As it came to a frigid end on the East Coast, 2017 cemented its place in the record books as a year of weather-related disasters. Thanks to three close together hurricanes and a prolonged wildfire season in the west, disaster spending in the United States reached a new high.
Scientists warn that a year like 2017 isn’t an anomaly, it is the new normal as the planet heats up and people continue to settle in places at high risk for flooding, fires and other disasters.
The year just ended is mostly likely to be the most expensive ever in terms of disaster-related costs. In October, the National Oceanic and Atmospheric Administration had tallied 15 weather and climate disasters in the U.S. that each caused at least $1 billion in damages, and that didn’t include the latest round of wildfires in California. The tally for the full year will be released later this month. The 2017 events included in the October NOAA inventory were two floods, a freeze, seven severe storms, three tropical cyclones, a drought and wildfire, which collectively caused 282 fatalities, although the official death toll in Puerto Rico from Hurricane Maria is expected to rise.
Requests for federal disaster aid were 10 times higher in 2017 than in 2016. More than 4.7 million Americans had registered for aid with the Federal Emergency Management Agency as of early November. In 2016, 480,000 American sought aid; only 180,000 did the previous three years.

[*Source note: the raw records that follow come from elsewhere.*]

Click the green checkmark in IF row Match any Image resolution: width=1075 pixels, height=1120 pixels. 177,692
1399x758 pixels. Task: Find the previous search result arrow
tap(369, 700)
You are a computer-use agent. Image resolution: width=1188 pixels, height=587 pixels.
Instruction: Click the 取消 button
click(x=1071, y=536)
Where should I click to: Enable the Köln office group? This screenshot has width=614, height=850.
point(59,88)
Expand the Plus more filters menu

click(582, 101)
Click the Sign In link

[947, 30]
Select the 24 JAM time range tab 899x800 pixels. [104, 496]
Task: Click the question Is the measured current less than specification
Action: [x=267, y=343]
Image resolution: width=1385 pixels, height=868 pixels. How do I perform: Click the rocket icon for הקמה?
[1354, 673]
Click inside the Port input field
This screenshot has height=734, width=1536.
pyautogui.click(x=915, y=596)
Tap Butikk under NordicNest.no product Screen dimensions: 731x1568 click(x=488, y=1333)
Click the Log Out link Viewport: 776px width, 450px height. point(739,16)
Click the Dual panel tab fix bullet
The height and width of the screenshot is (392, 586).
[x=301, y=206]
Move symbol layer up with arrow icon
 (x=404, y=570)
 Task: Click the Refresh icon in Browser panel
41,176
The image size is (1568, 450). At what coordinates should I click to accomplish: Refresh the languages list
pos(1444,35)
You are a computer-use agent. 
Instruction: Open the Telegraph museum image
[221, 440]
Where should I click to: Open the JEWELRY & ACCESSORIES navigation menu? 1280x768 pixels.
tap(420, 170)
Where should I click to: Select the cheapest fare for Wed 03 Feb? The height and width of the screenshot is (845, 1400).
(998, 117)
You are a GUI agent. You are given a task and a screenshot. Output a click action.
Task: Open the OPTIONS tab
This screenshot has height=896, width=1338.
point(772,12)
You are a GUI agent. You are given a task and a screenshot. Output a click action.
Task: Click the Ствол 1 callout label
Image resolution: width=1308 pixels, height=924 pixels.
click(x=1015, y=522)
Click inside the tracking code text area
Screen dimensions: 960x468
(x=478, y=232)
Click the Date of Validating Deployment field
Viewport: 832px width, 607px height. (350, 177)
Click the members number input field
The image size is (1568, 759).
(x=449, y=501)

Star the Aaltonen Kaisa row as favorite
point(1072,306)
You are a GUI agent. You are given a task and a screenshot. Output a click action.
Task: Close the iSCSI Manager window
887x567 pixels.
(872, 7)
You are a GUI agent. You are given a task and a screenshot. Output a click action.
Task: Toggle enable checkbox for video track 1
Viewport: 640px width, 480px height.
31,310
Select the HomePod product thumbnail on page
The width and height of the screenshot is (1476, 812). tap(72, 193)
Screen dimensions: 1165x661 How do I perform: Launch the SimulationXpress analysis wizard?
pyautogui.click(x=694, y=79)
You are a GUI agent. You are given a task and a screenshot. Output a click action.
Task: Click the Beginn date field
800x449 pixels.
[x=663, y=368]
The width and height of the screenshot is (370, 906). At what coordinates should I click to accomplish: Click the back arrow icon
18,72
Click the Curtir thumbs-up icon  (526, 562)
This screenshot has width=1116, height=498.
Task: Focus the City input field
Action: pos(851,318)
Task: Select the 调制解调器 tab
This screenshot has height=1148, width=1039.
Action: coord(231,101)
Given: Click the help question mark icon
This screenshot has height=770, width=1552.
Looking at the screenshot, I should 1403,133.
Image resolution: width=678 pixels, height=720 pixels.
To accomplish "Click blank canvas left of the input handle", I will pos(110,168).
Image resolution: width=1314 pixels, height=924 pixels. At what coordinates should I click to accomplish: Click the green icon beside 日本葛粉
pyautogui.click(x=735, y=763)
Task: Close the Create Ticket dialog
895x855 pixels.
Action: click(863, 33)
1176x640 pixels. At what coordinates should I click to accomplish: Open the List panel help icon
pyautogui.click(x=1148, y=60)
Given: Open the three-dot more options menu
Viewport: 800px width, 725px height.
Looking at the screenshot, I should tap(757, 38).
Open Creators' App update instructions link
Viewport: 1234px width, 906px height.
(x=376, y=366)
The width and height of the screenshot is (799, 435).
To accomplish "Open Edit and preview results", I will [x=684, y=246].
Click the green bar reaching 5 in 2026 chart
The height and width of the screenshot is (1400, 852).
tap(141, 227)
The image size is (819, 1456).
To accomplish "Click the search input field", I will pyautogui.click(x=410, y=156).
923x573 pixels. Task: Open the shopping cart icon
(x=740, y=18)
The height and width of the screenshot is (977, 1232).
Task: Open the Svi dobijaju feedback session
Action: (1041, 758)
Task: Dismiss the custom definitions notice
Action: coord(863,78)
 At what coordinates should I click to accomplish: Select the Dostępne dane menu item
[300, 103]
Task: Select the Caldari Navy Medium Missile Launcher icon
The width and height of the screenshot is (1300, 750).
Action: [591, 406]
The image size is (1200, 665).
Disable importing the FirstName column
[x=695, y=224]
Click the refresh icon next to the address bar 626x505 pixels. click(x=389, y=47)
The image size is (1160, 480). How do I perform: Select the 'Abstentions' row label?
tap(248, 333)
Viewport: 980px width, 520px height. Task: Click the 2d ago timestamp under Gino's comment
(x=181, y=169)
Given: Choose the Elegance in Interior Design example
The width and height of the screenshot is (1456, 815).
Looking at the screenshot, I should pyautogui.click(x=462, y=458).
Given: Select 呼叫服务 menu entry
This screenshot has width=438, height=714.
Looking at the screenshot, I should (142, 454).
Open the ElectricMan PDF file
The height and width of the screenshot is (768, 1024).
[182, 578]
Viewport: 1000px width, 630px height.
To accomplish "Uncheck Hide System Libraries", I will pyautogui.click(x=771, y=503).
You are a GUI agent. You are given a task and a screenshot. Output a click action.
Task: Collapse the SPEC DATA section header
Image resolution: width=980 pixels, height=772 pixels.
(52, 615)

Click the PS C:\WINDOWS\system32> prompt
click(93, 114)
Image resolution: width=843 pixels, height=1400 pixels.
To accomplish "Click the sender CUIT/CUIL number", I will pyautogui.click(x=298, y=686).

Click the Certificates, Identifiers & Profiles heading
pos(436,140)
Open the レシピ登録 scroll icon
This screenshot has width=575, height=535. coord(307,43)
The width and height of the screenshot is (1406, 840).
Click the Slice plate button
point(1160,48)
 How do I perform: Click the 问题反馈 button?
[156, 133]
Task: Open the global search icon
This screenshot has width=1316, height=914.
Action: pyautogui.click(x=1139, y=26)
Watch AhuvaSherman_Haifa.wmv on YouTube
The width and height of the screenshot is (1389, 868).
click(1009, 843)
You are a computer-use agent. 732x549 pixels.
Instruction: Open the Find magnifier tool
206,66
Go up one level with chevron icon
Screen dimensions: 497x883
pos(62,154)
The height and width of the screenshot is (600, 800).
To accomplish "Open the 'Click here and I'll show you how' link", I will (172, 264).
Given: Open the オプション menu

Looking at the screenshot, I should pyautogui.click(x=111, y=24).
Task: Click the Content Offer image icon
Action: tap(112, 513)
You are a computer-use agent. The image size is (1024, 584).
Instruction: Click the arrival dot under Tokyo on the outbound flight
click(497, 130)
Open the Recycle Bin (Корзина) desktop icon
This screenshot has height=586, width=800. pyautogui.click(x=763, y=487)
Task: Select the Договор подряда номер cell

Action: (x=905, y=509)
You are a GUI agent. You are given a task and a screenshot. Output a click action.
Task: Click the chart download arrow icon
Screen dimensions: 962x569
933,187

The costs are not just financial. Fourteen residents of a Hollywood, Florida, nursing home died of heat exposure during and after Hurricane Irma when the facility lost power to its air conditioning. Twelve of the deaths have been declared homicides. Smoke inhalation from the fires in California is likely to increase asthma and other respiratory ailments, as well and heart problems. The incidence of mental health problems has been documented to increase after a disaster.
What is happening? For one, 2017 was hot. Temperatures were so high in the southwest in June that flights were grounded in Phoenix, where nighttime temperatures remained above 100 degrees. Nearly all of the country experienced above average mean temperatures last year.
The frigid end to 2017 for many Americans, which Trump used to mock global warming on Twitter, was an anomaly. As much of the country was in a deep freeze, global temperatures remained above average.
Second, more rain is falling on the US. More rain, of course, means more flooding and more powerful hurricanes. It also confirms that the planet is warming, scientists say. Air can hold about 7 percent more water for every degree Celsius increase in temperature.
Hurricanes Harvey, Irma and Maria were noteworthy for how quickly they dumped vast amounts of rain on the Gulf Coast and Caribbean islands.
Hurricane Harvey, which hit Texas and Louisiana in late August, dumped nearly 61 inches of rain on parts of Texas, a new record. Hurricane Irma dumped nearly 11 inches of rain an hour on Cuba at its peak rainfall.
The answer, of course, is not to roll back regulations on climate-change inducing pollutants or to promote the production and burning of fossil fuels, which emit these pollutants, as the Trump administration is doing. Congress isn’t providing much leadership either. But, 2018 is an election year and Americans can send a strong message by voting for candidates who take the threat of climate change seriously.